Professor Sheila M. Gardiner (1954-2022)
The School is very sad to announce that Professor Sheila Gardiner died on the 16th March 2022. Professor Gardiner was a long-serving and well-respected member of the University of Nottingham community. After graduating with Honours from the School of Agriculture at Sutton Bonington in 1975, Sheila completed her PhD in the new Medical School in 1978. Sheila then began a very successful academic career at Nottingham becoming the youngest female Professor of Cardiovascular Physiology in the UK.
In addition to her significant contribution to academic research and industrial collaboration, Sheila was heavily involved in teaching across several programmes in the University, including Medicine, Pharmacy, Nursing, and Life Sciences. Her teaching excellence was clearly evident in her design and delivery of the Cardiovascular System and of the Immunopharmacology courses; in parallel, she particularly enjoyed supervising undergraduate and postgraduate project students.
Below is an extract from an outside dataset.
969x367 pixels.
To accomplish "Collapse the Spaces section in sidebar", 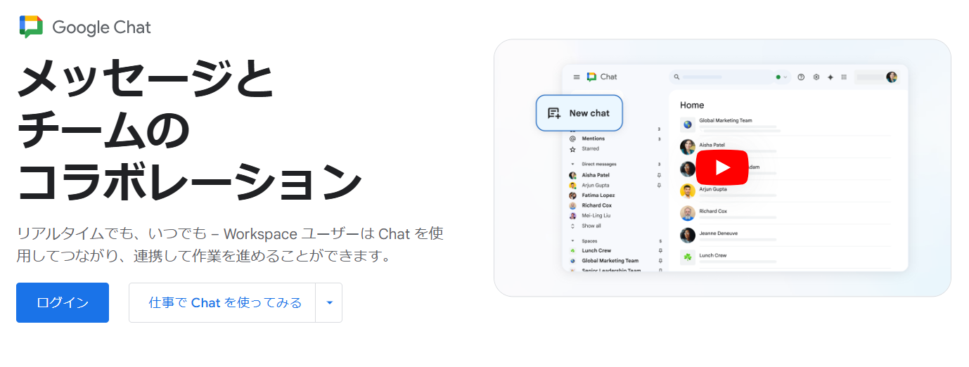I will pyautogui.click(x=573, y=241).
Sheila played a pivotal role in shaping postgraduate studies in the University, particularly when she was Chair of the Postgraduate Studies Committee, and she also made an important contribution to the development of cardiovascular research in the UK, through her membership of the Research Committee of the British Heart Foundation. Following retirement, Sheila continued to advise on projects in the Haemodynamics Laboratory which she had established she also mentored teams within the major research areas of Cell Signalling and COMPARE in the School. Her success in establishing mechanistic, in vivo physiological models which informed and shaped complementary in vitro approaches, and drove innovative drug discovery projects, met with global acclaim. Sheila will long be remembered, not only as an outstanding scientist with an industrious nature, and as a magnificent teacher, but also as a precious colleague who had rare interpersonal skills.